Fine-Tuning: Adapting to Domain
After pretraining, transformers are fine-tuned for specific tasks. The article discusses parameter-efficient fine-tuning (PEFT) methods like LoRA (Low-Rank Adaptation), which adds trainable rank-decomposition matrices to attention layers while freezing the original weights. LoRA reduces trainable parameters from 175B to just 10M—a 17,500x reduction. The authors present a case study: fine-tuning a 7B model for medical question answering with LoRA achieved 92% accuracy on MedQA, compared to 93% with full fine-tuning, but used 98% less GPU memory.
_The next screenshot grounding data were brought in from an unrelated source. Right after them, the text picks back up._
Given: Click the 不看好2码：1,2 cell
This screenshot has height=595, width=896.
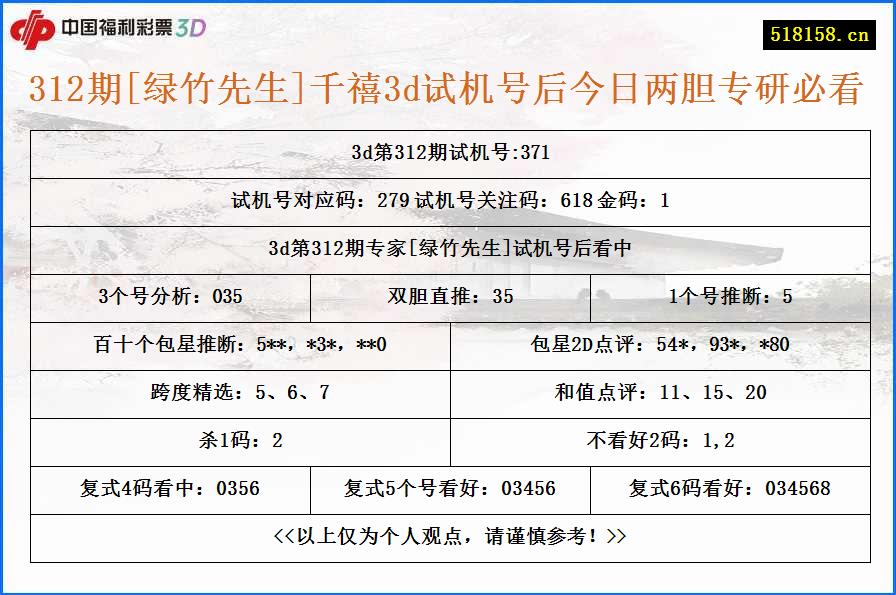Looking at the screenshot, I should (660, 441).
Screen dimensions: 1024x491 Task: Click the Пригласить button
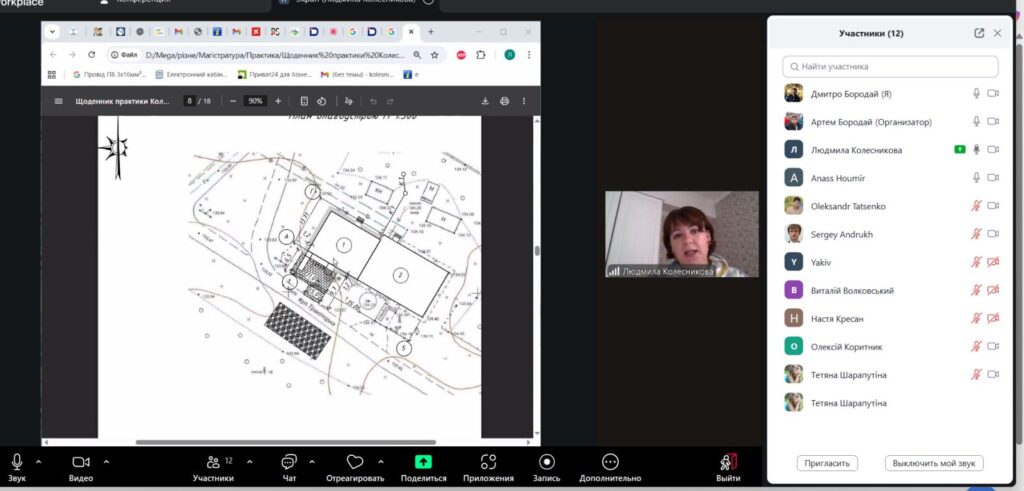pyautogui.click(x=827, y=463)
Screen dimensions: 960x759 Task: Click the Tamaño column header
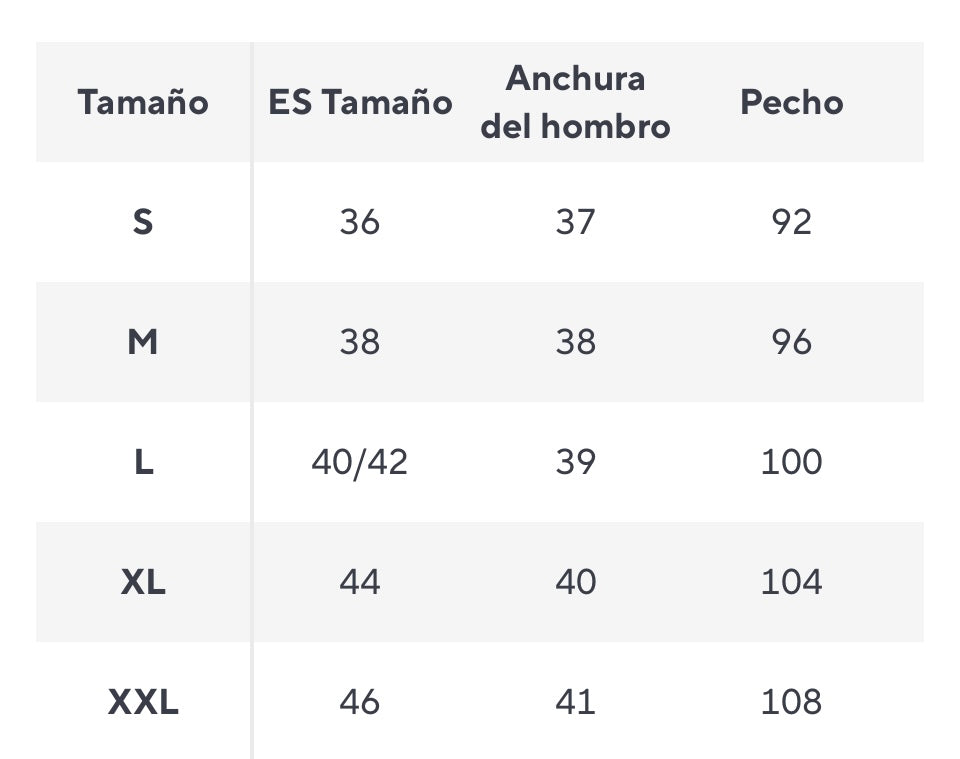pyautogui.click(x=143, y=102)

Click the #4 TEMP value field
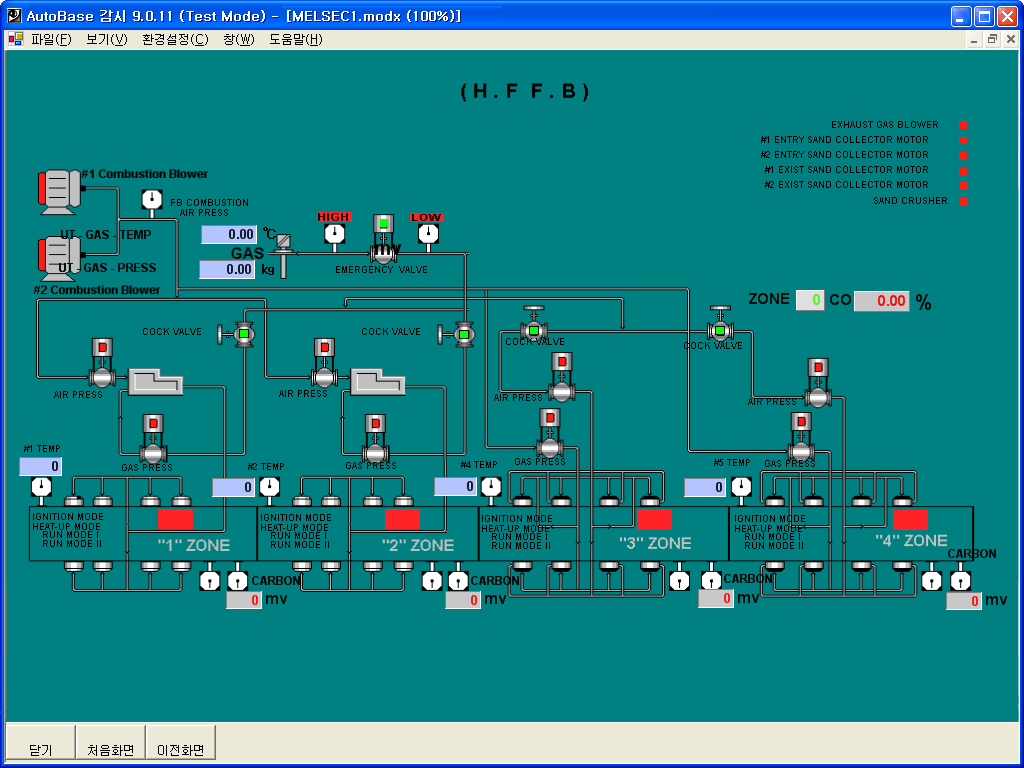(455, 486)
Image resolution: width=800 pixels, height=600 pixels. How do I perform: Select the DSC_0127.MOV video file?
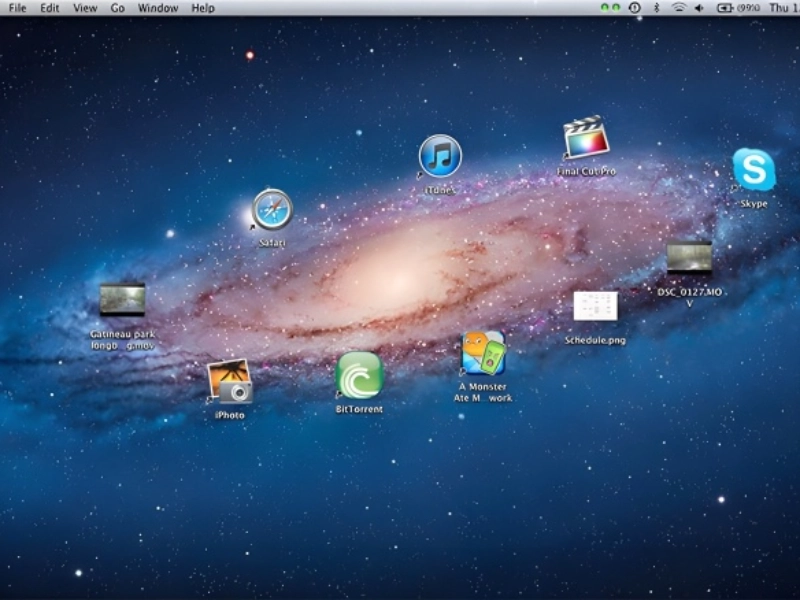click(689, 258)
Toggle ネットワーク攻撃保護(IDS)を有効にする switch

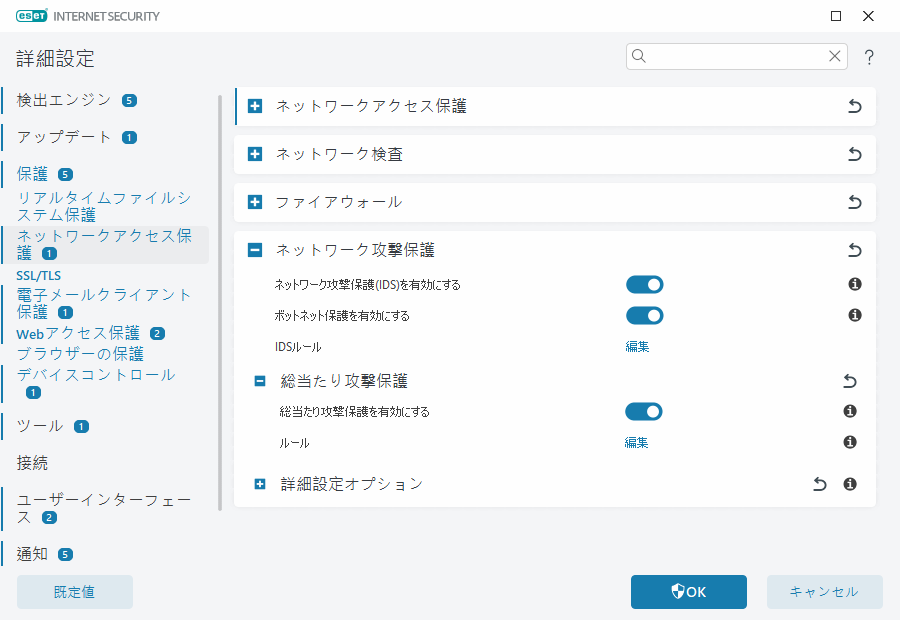[x=644, y=285]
Inference Optimization: Making Transformers Practical
Quantization and Pruning
Deploying transformers in production requires aggressive optimization. The Habr article covers post-training quantization (PTQ) using INT8 or INT4 precision. For example, quantizing GPT-3 from FP16 to INT8 reduces memory from 350 GB to 175 GB with only a 0.5% drop in perplexity on WikiText-103. The authors also discuss pruning: removing attention heads that contribute less than 1% of the total attention entropy. In BERT-base, pruning 20% of heads reduced inference latency by 15% with no measurable accuracy loss on GLUE benchmarks.
Speculative Decoding
A key optimization for autoregressive generation is speculative decoding, where a small draft model (e.g., 1B parameters) generates multiple tokens in parallel, and the large target model (e.g., 70B) verifies them. The article reports that this technique achieves 2-3x speedup on standard hardware. For instance, on an A100, generating 100 tokens with GPT-3 takes 2.8 seconds without speculative decoding versus 1.1 seconds with it.
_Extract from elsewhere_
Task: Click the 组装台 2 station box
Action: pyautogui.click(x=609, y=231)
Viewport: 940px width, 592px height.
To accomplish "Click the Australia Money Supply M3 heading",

The Future: Sparse Attention and Beyond
The Habr article concludes by examining emerging architectures that challenge the transformer's dominance. Sparse attention methods—like the BigBird and Longformer models—replace full attention with a combination of local windows and global tokens, reducing the O(n^2) memory complexity to O(n log n). For a 512,000-token sequence, this reduces attention memory from 1 TB to 2 GB. The authors also mention State Space Models (SSMs) like Mamba, which achieve linear complexity by replacing attention with a structured state space. Early benchmarks show Mamba-3B matching GPT-3-3B on language modeling perplexity while being 5x faster during inference.
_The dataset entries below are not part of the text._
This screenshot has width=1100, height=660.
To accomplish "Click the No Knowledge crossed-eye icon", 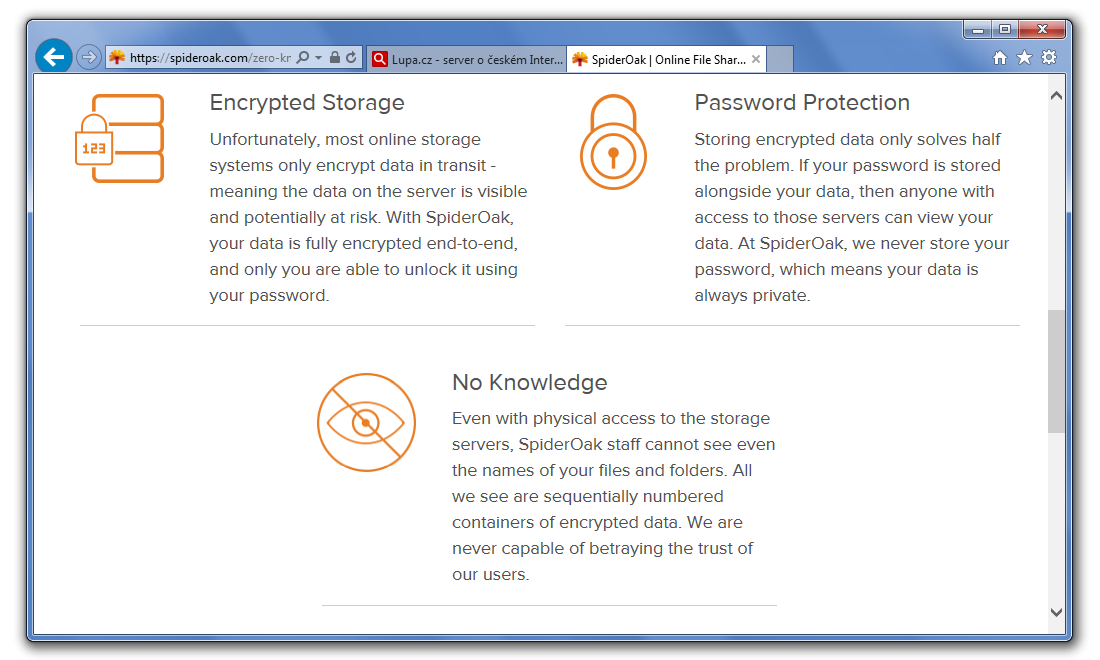I will (366, 422).
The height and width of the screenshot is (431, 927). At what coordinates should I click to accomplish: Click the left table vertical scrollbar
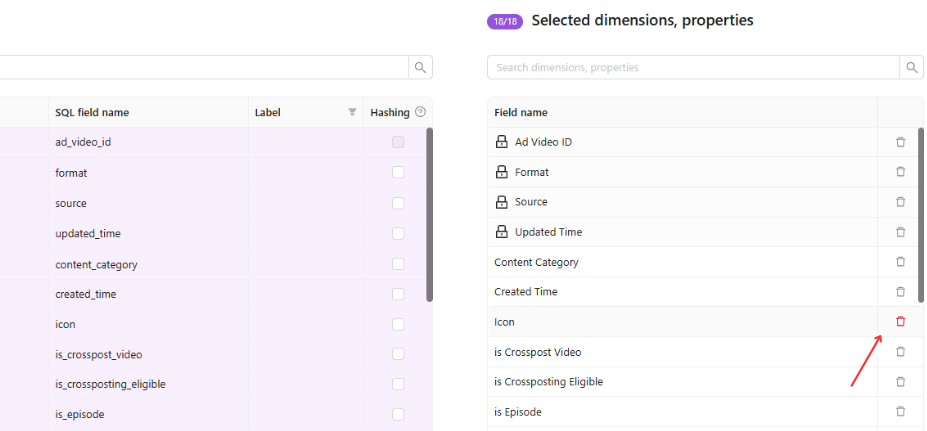pyautogui.click(x=429, y=215)
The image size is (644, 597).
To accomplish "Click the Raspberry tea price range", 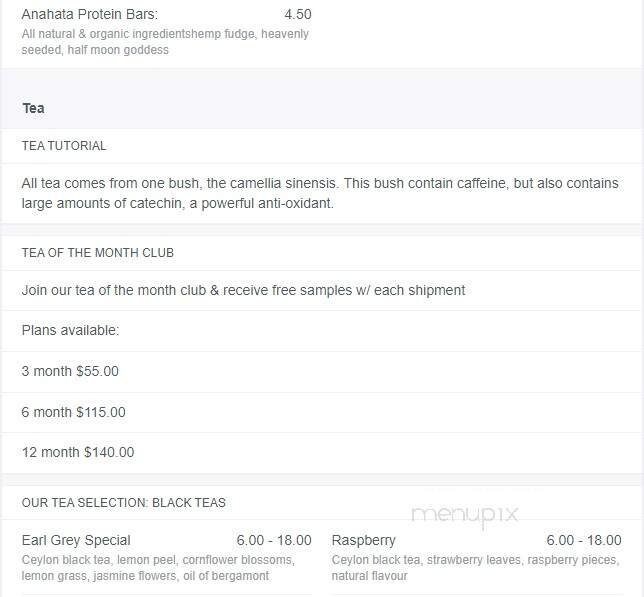I will 584,541.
Conclusion: The Transformer's Legacy
The transformer architecture, first proposed in 2017's "Attention Is All You Need," has proven remarkably adaptable to everything from text to images (Vision Transformers) to protein folding (AlphaFold). The Habr article's dissection reveals that its power lies in the elegant combination of attention for context, FFNs for knowledge, and positional encodings for order. As of 2026, the transformer remains the backbone of AI, but its dominance is being challenged by more efficient alternatives. For practitioners, understanding the anatomy of transformers—as laid out in this detailed analysis—is essential for building, deploying, and optimizing the next generation of intelligent systems.